V. – Le même titre V bis est complété par des chapitres II et III ainsi rédigés :
« CHAPITRE II
« De la protection juridique des agents
« Art. L. 855-4. – Lorsque des faits commis hors du territoire national, à des fins strictement nécessaires à l’accomplissement d’une mission commandée par ses autorités légitimes, par un agent des services spécialisés de renseignement désignés par le décret prévu à l’article 6 nonies de l’ordonnance n° 58-1100 du 17 novembre 1958 précitée, sont portés à sa connaissance et paraissent susceptibles de constituer des infractions pénales, le procureur de la République territorialement compétent en informe le ministre dont relève le service de l’agent concerné aux fins de recueillir son avis préalablement à tout acte de poursuite sauf en cas de crime ou de délit flagrant. Hormis le cas d’urgence, cet avis est donné dans le délai d’un mois. L’avis est demandé par tout moyen dont il est fait mention au dossier de la procédure.

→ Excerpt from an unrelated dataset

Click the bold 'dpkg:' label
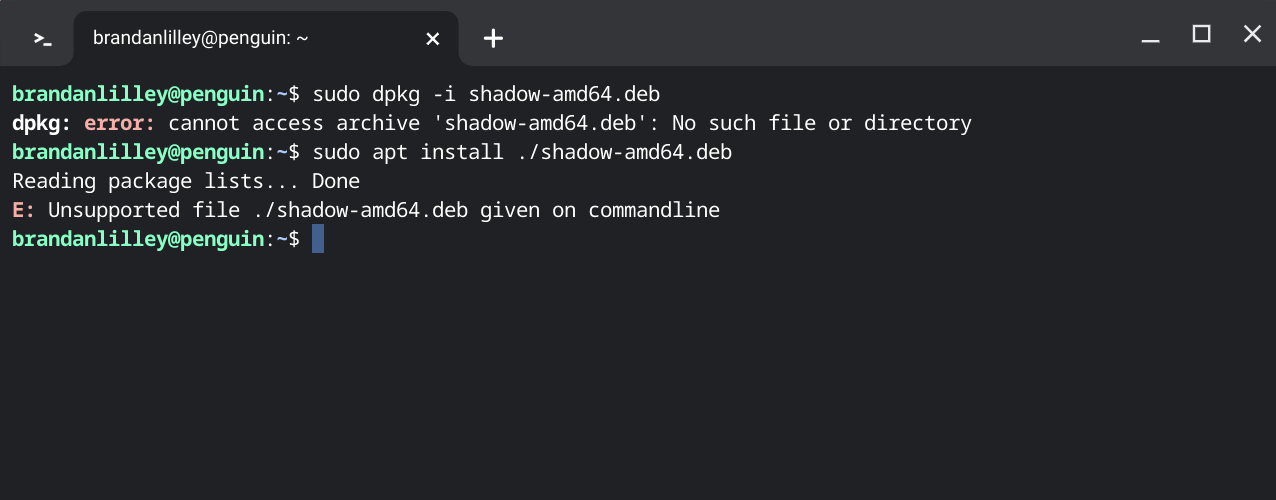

« L’avis figure au dossier de la procédure, à peine de nullité, sauf s’il n’a pas été formulé dans le délai précité ou en cas d’urgence.
« Art. L. 855-4-1 (nouveau). – Sans préjudice des dispositions du titre II du livre Ier du code pénal, les agents des services spécialisés de renseignement sont pénalement responsables de leurs actes lorsque ceux-ci n’ont été ni prescrits, ni autorisés par des dispositions législatives ou réglementaires, ni commandés par l’autorité légitime.
« CHAPITRE III
« De l’information des services de renseignement
« Art. L. 855-5. – (Supprimé)
« Art. L. 855-6. – Les services spécialisés de renseignement mentionnés à l’article L. 811-2 et les services désignés par le décret prévu à l’article L. 811-4 peuvent échanger toutes les informations utiles à l’accomplissement de leurs missions définies au titre Ier du présent livre.
« Les autorités administratives mentionnées à l’article 1er de l’ordonnance n° 2005-1516 du 8 décembre 2005 relative aux échanges électroniques entre les usagers et les autorités administratives et entre les autorités administratives peuvent transmettre aux services mentionnés au premier alinéa du présent article, de leur propre initiative ou sur requête de ces derniers, des informations utiles à l’accomplissement des missions de ces derniers.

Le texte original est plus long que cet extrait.